Aktuelle Informationen zum Lokführerstreik der GDL im Personenverkehr
Der Lokführerstreik der GDL im Personenverkehr hat begonnen und sorgt für massive Einschränkungen im Bahnverkehr. Die Deutsche Bahn konnte den Streik gerichtlich nicht stoppen, daher müssen Fahrgäste mit einem reduzierten Fahrplan rechnen. Im Fernverkehr wird trotz des Streiks ein Grundangebot von rund 20 Prozent aufrechterhalten, während im Regionalverkehr das Angebot je nach Region variiert.
In Hamburg fahren die S-Bahnen im 20-Minuten-Takt, während in Schleswig-Holstein und Mecklenburg-Vorpommern weitere Strecken vom Streik betroffen sind.

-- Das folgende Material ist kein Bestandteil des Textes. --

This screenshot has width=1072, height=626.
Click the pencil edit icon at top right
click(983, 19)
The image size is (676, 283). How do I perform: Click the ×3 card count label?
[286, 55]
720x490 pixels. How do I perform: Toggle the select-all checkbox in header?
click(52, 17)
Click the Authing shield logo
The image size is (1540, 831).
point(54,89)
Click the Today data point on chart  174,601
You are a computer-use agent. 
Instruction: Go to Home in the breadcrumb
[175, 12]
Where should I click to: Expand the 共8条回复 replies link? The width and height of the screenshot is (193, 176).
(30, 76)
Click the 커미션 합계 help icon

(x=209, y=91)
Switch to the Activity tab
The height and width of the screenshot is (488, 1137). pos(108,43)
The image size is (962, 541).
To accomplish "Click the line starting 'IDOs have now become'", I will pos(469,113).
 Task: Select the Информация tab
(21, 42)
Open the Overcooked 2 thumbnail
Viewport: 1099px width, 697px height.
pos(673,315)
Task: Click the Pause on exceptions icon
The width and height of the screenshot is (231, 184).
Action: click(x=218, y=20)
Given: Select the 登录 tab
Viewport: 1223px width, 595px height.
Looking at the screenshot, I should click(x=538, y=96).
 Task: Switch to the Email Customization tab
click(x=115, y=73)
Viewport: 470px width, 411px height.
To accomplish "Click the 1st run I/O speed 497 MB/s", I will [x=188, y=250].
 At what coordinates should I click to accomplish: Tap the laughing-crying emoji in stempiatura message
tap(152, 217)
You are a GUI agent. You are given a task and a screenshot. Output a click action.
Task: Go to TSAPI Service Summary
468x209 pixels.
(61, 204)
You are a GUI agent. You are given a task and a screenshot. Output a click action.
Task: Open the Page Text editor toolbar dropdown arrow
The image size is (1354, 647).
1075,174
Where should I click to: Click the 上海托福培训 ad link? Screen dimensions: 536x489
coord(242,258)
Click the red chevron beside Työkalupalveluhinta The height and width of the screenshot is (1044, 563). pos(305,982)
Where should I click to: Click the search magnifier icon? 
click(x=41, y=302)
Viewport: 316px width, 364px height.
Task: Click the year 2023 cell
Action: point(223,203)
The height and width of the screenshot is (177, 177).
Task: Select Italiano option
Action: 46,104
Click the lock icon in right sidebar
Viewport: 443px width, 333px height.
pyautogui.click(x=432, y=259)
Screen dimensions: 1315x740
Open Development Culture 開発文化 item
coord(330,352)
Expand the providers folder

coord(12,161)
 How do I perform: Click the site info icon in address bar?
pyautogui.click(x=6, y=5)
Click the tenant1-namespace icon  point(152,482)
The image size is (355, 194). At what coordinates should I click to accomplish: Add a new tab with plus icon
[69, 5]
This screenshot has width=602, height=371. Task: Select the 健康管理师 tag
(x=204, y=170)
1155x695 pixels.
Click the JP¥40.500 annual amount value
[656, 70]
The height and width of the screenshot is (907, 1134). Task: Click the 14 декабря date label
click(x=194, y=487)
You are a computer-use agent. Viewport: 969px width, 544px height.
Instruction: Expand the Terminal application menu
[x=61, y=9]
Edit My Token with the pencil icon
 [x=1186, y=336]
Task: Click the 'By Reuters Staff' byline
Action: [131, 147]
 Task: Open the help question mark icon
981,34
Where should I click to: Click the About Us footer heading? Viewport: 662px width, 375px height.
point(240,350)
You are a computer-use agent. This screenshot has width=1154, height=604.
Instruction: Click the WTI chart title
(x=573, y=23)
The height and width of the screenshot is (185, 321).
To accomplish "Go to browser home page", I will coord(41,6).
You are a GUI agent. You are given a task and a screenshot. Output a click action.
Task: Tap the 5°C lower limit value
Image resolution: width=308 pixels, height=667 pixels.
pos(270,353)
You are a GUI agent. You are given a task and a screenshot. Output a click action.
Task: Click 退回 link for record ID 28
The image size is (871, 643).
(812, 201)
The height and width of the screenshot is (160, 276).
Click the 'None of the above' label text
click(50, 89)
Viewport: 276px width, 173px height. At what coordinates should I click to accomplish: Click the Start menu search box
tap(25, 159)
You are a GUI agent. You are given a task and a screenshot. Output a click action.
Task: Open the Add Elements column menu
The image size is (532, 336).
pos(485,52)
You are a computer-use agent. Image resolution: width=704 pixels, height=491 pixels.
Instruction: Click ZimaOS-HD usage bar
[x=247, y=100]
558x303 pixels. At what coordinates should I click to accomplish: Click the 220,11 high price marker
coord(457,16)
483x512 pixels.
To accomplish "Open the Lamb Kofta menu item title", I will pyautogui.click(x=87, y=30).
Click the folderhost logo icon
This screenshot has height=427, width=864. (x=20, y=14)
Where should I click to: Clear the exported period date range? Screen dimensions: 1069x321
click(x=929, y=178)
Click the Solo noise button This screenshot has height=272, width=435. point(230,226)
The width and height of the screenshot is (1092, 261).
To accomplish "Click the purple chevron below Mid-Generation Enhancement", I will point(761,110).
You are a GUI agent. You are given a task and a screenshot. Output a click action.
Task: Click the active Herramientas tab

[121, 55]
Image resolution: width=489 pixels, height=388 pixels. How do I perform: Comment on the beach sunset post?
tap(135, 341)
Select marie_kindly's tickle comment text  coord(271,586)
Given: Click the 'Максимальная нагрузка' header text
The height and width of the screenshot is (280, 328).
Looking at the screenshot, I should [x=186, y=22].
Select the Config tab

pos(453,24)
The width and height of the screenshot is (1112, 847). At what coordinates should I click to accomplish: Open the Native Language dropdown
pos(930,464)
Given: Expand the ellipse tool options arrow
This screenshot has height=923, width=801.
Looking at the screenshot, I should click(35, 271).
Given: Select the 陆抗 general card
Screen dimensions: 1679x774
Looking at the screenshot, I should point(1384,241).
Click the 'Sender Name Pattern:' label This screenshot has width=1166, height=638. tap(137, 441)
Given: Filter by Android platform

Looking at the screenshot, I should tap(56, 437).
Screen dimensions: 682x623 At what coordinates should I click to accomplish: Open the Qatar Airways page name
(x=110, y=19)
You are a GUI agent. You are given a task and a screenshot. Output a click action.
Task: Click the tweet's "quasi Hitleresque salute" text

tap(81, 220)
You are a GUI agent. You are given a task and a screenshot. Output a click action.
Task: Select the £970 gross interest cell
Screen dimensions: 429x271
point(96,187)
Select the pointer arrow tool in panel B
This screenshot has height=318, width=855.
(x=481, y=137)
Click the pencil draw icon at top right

In Niedersachsen sind Privatunternehmen wie metronom und enno sowie die S-Bahn in Hannover nicht betroffen. Die Deutsche Bahn hebt die Zugbindung auf und ermöglicht Fahrgästen, ihre Reisen kostenfrei zu verschieben.
Die Tarifverhandlungen zwischen GDL und Deutscher Bahn sind bislang an der Forderung der Gewerkschaft nach einer Absenkung der Wochenarbeitszeit gescheitert. Moderatoren wie Daniel Günther und Thomas de Maizière hatten einen Kompromiss vorgeschlagen, der jedoch nicht zu einer Einigung führte.
Der Streik der Lokführer ist Teil einer größeren Streikwelle, die auch die Lufthansa betrifft. 19.000 Flugbegleiter und Flugbegleiterinnen sind zum Streik aufgerufen, was zu weiteren Einschränkungen im Flugverkehr führt. Die Regierung ist zur Neutralität verpflichtet und darf sich nicht in den Konflikt zwischen Bahn und GDL einmischen.
Insgesamt sorgt der Streik für massive Beeinträchtigungen im Reiseverkehr und zeigt die anhaltenden Konflikte zwischen Arbeitgebern und Gewerkschaften auf. Die Wirtschaft erleidet dadurch erhebliche Schäden, und es bleibt abzuwarten, wie und wann eine Einigung erzielt werden kann, um zukünftige Streiks zu vermeiden.